Efficient way to remove half of the duplicate items in a list
If order isn't important, a way would be to get the odd or even indexes only after a sort. Those lists will be the same so you only need one of them.
l = [1,8,8,8,1,3,3,8]
l.sort()
# Get all odd indexes
odd = l[1::2]
# Get all even indexes
even = l[::2]
print(odd)
print(odd == even)
Result:
[1, 3, 8, 8]
True
Use a counter to keep track of the count of each element
from collections import Counter
l = [1,8,8,8,1,3,3,8]
res = []
count = Counter(l) # its like dict(1: 2, 8: 4, 3: 2)
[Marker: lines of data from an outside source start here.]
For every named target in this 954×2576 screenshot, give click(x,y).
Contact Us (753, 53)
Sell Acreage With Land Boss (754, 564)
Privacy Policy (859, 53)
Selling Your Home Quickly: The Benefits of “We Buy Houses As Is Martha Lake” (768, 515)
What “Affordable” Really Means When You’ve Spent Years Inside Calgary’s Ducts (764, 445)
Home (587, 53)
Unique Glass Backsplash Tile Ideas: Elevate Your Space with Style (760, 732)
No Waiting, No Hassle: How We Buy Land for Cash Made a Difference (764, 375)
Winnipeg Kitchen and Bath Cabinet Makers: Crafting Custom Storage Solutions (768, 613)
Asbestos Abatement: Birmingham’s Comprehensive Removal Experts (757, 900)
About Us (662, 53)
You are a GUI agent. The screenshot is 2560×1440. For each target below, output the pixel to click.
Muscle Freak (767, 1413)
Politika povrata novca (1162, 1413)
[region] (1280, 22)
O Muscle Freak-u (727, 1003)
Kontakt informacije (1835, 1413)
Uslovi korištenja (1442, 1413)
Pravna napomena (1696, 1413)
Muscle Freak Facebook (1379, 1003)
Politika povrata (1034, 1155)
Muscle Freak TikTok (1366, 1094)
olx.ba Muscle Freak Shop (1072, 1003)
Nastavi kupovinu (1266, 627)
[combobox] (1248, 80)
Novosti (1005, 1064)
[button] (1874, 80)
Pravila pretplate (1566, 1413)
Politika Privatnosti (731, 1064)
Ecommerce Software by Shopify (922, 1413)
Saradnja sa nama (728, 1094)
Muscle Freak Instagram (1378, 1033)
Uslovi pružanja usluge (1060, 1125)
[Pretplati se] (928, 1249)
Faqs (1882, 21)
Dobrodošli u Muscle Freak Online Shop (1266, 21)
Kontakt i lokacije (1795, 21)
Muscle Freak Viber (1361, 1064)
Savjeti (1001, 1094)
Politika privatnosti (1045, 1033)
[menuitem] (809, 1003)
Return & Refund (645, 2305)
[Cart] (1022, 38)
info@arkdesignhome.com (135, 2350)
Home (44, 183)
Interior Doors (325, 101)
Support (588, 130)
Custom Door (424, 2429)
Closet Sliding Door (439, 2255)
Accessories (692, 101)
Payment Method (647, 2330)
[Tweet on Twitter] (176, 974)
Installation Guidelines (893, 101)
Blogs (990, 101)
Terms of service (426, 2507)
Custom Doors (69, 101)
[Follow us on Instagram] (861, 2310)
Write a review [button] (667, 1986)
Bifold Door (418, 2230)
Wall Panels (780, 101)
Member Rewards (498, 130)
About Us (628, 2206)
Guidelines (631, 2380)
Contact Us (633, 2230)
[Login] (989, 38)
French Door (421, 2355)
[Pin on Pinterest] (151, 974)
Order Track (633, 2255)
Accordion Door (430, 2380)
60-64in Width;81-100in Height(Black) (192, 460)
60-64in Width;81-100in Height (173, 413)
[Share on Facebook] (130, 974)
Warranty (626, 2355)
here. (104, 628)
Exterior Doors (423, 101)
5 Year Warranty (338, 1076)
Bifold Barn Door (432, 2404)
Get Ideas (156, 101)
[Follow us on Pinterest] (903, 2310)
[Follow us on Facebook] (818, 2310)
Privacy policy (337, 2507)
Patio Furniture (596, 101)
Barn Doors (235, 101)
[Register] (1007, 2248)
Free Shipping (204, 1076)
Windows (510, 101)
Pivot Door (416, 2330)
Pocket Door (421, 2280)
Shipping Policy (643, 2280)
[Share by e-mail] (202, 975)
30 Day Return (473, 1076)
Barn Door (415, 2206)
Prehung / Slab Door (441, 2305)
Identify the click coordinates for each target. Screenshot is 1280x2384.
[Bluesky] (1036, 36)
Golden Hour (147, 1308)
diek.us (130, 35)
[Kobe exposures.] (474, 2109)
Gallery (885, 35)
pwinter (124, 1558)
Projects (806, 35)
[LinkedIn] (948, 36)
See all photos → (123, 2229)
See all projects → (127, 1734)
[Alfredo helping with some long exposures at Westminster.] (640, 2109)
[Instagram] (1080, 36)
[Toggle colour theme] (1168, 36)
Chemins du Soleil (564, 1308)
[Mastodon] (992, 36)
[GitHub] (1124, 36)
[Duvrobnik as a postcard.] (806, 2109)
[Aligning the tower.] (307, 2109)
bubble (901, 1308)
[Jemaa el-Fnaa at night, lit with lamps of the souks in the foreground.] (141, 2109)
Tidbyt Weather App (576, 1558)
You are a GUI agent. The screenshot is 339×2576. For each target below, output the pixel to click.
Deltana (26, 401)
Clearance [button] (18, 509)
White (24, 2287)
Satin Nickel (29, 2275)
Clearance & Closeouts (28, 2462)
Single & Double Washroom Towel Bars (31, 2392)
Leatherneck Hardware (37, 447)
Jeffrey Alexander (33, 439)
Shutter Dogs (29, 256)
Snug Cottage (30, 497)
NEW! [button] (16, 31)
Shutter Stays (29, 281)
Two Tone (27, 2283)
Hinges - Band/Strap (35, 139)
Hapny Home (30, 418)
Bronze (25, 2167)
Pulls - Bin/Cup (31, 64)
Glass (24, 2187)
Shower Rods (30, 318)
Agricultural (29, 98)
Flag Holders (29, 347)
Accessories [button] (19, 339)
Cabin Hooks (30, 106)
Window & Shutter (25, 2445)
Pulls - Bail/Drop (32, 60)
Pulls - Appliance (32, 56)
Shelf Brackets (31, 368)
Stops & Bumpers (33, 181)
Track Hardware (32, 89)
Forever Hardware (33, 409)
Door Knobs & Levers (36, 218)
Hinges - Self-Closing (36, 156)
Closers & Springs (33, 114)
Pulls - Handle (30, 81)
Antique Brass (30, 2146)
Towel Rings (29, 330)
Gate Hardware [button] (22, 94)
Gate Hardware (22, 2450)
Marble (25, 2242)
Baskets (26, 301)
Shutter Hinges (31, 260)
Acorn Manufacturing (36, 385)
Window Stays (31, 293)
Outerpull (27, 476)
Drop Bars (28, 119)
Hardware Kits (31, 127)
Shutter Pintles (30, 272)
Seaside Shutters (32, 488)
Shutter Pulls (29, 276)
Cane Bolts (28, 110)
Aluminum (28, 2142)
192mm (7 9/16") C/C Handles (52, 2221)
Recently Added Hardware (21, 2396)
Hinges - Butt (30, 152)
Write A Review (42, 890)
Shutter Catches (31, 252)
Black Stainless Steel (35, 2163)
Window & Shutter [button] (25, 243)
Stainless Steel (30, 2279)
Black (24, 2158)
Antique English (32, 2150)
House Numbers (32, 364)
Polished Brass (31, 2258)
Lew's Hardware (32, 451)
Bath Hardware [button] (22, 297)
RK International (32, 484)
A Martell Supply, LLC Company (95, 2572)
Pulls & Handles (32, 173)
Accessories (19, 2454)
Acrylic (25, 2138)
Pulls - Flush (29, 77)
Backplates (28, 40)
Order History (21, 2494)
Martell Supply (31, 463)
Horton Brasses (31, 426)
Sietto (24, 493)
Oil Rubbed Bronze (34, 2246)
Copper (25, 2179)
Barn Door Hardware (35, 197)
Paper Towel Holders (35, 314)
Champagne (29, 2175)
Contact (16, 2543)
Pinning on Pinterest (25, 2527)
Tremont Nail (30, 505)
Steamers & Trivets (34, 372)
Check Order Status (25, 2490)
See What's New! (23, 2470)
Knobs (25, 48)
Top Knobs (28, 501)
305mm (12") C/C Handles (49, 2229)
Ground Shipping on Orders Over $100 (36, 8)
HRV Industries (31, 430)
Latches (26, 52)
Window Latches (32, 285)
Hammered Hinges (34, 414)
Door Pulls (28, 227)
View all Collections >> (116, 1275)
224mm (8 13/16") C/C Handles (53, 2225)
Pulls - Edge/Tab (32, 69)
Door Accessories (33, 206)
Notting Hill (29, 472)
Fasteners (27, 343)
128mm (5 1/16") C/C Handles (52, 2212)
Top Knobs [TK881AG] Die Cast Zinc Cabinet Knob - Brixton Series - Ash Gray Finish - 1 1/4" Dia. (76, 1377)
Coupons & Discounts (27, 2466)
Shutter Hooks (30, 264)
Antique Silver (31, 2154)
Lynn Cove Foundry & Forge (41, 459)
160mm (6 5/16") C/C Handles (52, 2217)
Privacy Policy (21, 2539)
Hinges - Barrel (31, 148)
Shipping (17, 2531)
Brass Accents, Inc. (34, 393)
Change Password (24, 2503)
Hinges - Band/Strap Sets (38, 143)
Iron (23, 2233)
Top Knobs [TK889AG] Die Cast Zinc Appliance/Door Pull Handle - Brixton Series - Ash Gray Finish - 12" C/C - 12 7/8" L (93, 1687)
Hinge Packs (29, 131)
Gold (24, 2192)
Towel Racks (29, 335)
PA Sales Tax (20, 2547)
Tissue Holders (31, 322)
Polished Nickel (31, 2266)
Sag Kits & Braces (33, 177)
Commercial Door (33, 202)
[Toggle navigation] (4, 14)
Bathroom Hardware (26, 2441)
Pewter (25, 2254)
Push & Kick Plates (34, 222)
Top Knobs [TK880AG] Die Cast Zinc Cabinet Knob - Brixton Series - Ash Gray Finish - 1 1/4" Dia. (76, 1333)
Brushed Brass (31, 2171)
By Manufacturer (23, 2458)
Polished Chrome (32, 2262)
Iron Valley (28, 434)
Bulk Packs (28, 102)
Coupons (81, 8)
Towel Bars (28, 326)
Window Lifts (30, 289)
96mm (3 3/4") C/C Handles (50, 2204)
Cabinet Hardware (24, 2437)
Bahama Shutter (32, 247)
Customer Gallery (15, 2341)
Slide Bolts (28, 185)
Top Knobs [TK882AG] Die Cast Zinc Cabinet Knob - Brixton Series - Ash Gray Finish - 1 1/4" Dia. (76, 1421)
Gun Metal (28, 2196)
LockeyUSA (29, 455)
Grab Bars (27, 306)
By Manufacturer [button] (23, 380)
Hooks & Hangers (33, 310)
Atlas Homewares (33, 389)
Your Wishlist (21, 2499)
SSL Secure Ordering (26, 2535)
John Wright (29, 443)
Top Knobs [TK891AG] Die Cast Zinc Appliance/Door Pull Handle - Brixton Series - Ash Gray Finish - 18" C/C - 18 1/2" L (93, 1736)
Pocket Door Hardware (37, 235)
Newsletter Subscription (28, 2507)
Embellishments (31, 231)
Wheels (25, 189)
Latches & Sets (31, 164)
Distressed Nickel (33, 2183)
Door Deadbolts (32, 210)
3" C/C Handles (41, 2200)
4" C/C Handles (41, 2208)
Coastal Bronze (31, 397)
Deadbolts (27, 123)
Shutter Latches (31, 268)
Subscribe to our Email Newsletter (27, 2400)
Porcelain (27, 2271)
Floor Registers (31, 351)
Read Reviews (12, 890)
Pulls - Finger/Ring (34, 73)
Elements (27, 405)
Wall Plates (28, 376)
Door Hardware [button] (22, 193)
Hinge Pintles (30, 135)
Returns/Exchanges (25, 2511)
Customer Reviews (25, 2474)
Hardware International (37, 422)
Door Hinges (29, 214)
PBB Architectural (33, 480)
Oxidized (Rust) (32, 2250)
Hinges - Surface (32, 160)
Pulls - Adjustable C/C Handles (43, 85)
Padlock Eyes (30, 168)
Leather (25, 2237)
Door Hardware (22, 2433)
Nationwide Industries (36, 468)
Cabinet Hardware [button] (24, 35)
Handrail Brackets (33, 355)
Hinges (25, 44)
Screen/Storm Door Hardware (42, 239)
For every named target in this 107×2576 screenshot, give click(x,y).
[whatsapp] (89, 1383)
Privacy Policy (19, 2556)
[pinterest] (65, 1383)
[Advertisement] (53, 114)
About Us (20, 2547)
for key, val in count.items():
res.extend(val//2 * [key])
print(res)
# output
[1, 8, 8, 3]
Since you guarantee that each element of the list occurs a multiple of 2, then it is faster to build the counter as you build the output list, rather than building a counter (or sort) first and using it later.
l = [1,8,8,8,1,3,3,8]
count={}
res=[]
for i in l:
if i in count: count[i]+=1
else: count[i]=1
if count[i]%2: res.append(i)
print(res)
Output
[1,8,8,3]
EDIT Comparing time/expense of each method
Using the timeit
module shows that this approach is 2.7 times faster than using a counter first.
i.e.
def one():
l = [1,8,8,8,1,3,3,8]
count={}
res=[]
for i in l:
if i in count: count[i]+=1
else: count[i]=1
if count[i]%2: res.append(i)
#print(res)
def two():
from collections import Counter
l = [1,8,8,8,1,3,3,8]
res = []
count = Counter(l) # its like dict(1: 2, 8: 4, 3: 2)
for key, val in count.items():
res.extend(val//2 * [key])
o=timeit.Timer(one)
t=timeit.Timer(two)
print(o.timeit(100000))
print(t.timeit(100000))
print(o.timeit(100000))
print(t.timeit(100000))
Output (seconds)
0.28666
0.80822
0.28678
0.80113
If order isn't important, then Wimanicesir's method would be preferred with 4x greater speedup, with result of 0.07037 (~11 times faster than with counter approach).
UPDATE
I suspected that using the Counter
method in two
(unordered) may come with significant bloat or slow down in import, so I tested the "count first, compile result later" method while counting with the simple method here from one
(ordered)
count={}
for i in l:
if i in count: count[i]+=1
else: count[i]=1
which was much faster than Counter
. Replacing Counter
in two
of the tests defined resulted in a time of 0.31 instead of 0.80. Still slightly faster to compile (ordered) result during counting as in two
, however. And much faster for unordered result to use Wimanicesir's method.